Tuesday 18 January 2022

Oxford - University buildings

The former Indian Institute

The new year has set us thinking about things do and and an early idea was to do a guided tour of Oxford. Oxford is not far away, but we have only a sketchy idea of what it is like. So we signed up for a tour organised by the Bodleian Library. Luckily enough there were no other participants and we had the guide all to ourselves. We started from the steps of the Weston Library and were introduced to three fine buildings left, centre and right of where we met.

The Indian Institute was set up to encourage and support greater research into Indian literature and culture. It was completed in 1893. Unfortunately there were few Indian students and the Institute become almost entirely a training ground for future members of the Indian Civil Service. After what seems to have been a long period of decline the site was taken over by the Oxford Martin School, founded by James Martin.


Moving our gaze to the right we see the Clarendon Building (above), built for the University Press in 1711-15 and designed by Nicholas Hawksmoor. The portico with four Tuscan giant columns. Pevsner describes the building as an "excessively grave and pretentious building for its purpose", which seems a bit harsh.

The next grand building is the Sheldonian Theatre of 1663-9, Wren's first work of architecture. Our guide pointed out a small carving of a wren which we would never have noticed. The carved heads on the pillars surrounding the building are not of anyone in particular.


Behind the Sheldonian is the entrance to the Divinity School, which Pevsner says was begun about 1420.

The courtyard has a wonderful towered gateway on one side displaying  Tuscan, Doric, Ionic, Corinthian and Composite columns - al part of showing off.

... and a rather Gothick (Pevsner) facade opposite.

Inside the vault is "one of the marvels of Oxford", but Pevsner insists that it should be described as a lierne vault rather than a fan vault.


Emerging from the Divinity School, we made a short detour to see the Bridge of Sighs (or Hertford Bridge), which joins two parts of Hertford College). It was completed as recently as 1913-14. I can't resist observing that it is not a patch on the Bridge of Sighs in St John's College Cambridge (1831) or indeed the original in Venice.
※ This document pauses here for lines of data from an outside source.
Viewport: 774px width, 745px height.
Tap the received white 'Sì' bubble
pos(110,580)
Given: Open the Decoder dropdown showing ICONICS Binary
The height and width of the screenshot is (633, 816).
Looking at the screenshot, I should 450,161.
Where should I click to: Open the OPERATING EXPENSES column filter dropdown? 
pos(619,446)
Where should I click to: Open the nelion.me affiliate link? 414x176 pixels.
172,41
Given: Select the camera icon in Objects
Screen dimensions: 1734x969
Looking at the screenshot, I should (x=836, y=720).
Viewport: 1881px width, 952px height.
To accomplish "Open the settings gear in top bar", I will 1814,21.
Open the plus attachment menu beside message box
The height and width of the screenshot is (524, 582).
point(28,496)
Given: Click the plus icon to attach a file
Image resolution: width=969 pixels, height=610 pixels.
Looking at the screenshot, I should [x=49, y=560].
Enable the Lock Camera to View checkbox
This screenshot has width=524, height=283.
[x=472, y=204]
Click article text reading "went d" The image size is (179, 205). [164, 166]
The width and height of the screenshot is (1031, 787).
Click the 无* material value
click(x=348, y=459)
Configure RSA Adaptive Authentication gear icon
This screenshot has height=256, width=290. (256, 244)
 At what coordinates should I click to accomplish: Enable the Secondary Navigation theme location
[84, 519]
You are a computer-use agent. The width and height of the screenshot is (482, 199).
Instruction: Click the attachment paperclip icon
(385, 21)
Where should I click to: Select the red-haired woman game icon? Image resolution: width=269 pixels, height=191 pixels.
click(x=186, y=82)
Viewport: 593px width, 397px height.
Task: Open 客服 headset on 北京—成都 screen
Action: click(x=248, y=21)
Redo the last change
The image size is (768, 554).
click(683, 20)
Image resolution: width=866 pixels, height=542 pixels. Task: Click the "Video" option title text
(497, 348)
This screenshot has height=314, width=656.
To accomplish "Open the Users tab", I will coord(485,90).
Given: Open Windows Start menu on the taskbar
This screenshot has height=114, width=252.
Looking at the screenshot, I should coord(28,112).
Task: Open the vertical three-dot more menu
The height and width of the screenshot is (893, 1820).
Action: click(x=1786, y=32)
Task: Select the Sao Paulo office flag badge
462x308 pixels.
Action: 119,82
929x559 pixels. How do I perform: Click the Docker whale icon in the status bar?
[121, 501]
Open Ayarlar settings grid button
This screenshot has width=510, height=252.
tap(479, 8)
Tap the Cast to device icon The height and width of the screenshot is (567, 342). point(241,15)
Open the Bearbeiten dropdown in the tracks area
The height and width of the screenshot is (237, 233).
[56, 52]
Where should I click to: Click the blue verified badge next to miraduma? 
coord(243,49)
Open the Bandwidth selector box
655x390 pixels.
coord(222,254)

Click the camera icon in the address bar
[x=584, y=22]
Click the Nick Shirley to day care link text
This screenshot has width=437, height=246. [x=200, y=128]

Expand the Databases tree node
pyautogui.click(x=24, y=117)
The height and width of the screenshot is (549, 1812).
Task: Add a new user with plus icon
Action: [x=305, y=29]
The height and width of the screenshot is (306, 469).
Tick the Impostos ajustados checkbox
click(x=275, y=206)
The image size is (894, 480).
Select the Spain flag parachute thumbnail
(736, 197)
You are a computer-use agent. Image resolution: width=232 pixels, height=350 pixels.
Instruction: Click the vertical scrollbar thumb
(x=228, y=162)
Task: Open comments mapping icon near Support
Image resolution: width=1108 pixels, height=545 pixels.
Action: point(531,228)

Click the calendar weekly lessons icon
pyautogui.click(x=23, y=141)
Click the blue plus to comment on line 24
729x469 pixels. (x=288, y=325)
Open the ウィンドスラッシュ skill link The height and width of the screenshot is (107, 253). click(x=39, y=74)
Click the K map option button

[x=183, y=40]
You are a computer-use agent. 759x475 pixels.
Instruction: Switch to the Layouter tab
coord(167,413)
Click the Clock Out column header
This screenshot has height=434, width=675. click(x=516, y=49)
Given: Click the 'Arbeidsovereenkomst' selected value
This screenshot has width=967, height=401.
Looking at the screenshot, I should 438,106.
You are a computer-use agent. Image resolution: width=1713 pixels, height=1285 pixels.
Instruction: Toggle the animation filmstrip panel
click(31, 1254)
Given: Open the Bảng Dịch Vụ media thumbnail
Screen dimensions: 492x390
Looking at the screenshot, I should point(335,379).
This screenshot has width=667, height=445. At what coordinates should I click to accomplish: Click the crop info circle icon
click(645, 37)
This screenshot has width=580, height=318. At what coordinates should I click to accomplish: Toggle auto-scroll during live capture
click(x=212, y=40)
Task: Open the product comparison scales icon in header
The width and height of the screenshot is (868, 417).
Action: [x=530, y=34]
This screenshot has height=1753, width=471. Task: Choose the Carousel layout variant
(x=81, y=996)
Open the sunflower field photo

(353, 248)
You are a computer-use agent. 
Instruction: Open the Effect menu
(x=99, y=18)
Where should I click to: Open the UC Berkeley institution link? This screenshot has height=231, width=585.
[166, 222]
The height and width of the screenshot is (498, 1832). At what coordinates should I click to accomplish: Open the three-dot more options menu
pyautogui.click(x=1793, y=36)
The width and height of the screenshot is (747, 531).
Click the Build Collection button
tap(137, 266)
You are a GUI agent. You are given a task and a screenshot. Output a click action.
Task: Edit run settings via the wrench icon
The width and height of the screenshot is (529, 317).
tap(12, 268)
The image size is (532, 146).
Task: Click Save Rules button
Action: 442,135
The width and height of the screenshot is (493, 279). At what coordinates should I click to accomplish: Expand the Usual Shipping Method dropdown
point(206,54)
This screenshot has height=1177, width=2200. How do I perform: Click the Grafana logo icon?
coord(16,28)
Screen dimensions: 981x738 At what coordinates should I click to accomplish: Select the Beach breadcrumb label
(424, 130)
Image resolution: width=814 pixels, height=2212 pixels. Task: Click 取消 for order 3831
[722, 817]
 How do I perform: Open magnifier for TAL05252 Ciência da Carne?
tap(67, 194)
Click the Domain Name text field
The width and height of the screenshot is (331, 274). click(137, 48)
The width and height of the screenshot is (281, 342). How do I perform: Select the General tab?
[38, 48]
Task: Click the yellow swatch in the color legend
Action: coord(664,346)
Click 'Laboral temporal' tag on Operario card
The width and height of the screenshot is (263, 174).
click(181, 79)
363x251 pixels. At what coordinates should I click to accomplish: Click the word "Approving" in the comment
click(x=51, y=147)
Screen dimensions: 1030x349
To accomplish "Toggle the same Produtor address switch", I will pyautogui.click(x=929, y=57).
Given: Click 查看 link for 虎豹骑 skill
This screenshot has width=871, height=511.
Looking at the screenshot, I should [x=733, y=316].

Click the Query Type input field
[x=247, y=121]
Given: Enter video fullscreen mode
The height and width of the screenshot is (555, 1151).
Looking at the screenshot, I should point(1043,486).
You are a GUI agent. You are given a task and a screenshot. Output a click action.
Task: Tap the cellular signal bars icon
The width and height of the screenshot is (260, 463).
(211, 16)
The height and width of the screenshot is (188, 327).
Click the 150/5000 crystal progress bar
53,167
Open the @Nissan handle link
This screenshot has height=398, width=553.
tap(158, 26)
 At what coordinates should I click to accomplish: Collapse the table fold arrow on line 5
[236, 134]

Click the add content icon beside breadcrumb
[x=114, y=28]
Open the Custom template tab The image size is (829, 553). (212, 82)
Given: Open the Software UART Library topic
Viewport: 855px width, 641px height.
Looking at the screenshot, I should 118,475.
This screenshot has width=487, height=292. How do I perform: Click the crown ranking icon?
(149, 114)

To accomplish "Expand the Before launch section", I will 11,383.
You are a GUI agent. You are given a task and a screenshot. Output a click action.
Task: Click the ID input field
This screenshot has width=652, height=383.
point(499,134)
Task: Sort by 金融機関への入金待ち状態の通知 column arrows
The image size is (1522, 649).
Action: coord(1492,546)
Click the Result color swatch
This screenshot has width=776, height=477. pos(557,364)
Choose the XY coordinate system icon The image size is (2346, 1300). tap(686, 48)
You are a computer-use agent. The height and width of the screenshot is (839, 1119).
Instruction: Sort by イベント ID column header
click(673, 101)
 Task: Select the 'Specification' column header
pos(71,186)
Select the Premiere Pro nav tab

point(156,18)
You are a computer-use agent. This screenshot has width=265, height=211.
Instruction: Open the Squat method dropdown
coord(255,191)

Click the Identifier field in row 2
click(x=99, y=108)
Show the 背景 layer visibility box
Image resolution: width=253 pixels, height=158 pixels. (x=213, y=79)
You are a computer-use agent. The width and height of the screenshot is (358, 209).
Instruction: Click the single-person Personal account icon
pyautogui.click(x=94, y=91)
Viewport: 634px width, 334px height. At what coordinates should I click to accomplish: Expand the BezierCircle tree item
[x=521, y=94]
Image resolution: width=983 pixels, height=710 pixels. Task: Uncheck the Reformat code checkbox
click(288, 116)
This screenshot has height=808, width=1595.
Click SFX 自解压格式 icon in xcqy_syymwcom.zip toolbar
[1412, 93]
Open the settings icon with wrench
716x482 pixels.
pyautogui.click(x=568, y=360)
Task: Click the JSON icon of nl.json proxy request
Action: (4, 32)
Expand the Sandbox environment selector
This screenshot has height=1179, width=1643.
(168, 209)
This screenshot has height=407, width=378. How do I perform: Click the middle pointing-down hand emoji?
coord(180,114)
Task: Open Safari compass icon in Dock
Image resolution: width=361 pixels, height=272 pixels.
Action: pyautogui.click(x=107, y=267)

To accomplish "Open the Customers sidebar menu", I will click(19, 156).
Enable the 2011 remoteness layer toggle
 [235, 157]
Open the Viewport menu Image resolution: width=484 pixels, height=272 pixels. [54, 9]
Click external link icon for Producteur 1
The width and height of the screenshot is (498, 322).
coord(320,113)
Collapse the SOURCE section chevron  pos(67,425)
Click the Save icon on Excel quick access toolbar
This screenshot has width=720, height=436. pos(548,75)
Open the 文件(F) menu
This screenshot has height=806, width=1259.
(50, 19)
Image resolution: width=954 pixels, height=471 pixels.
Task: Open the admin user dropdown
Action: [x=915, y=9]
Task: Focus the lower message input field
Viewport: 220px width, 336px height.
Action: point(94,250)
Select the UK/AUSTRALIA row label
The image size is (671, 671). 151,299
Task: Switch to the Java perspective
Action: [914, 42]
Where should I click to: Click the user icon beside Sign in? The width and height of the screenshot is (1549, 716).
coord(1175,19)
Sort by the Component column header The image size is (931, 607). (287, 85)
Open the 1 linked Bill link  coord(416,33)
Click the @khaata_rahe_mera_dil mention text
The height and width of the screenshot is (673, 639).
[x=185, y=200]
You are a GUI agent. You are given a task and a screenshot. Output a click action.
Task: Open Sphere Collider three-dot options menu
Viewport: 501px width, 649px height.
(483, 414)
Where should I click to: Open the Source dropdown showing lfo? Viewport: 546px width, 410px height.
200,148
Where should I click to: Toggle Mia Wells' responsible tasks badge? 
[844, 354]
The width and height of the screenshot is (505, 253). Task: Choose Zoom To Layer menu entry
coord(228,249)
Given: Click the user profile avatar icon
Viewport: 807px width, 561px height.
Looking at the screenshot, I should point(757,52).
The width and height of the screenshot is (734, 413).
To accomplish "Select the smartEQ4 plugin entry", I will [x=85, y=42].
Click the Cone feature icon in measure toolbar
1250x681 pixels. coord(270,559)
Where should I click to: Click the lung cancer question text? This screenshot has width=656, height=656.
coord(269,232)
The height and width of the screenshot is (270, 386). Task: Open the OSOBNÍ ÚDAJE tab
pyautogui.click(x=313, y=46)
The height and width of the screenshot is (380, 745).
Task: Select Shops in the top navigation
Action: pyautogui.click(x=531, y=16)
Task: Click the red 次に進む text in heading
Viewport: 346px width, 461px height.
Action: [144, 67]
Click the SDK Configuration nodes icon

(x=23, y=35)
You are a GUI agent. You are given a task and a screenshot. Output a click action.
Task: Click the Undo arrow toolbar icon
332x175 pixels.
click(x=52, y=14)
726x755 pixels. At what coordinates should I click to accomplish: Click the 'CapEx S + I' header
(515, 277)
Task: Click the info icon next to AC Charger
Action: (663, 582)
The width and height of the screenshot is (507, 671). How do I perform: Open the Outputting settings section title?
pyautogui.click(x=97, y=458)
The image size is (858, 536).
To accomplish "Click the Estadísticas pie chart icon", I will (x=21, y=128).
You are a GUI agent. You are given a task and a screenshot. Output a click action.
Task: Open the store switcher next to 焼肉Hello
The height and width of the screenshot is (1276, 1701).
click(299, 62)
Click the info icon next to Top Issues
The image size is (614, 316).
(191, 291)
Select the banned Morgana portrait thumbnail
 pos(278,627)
We doubled back to see the famous Radcliffe Camera, a library and reading room, which was funded by a legacy of £40,000 from John Radcliffe. It is a magnificent sight. It was the earliest example in England of a circular library.

Standing back from the Radcliffe Camera, there is a fine view of All Souls College, a College which is primarily an academic research institution, with no undergraduate students.

From here we passed the University church and the facades of a number of Colleges. Then in Kybald Street I spotted the former Parsons Almshouse (one of my special interests). In 1959 the building became part of University College through the gift of American donors who built a new Parsons’ Almshouse in St. Clements. It seems now to be integrated into College accommodation and is indeed where Bill Clinton stayed when he was a Rhodes scholar.

Finally, we walked along Broad Street we spotted one of Antony Gormley's figures on top of a nearby roof. Perched on top of Blackwell's Art and Poster Shop on Oxford's Exeter College, the seven-foot-tall statue is one of a series of sculptures called “Another Time II,”  The bronze nude in Oxford weighs half a ton and was the gift of an anonymous benefactor in 2009. I rather liked the almost symmetrical arrangement of my photo.

We didn't see the interiors of any of the Colleges and hopefully that will be an outing for another day.

Conditions: grey and bitterly cold.

Rating: five stars, a most interesting and enjoyable tour.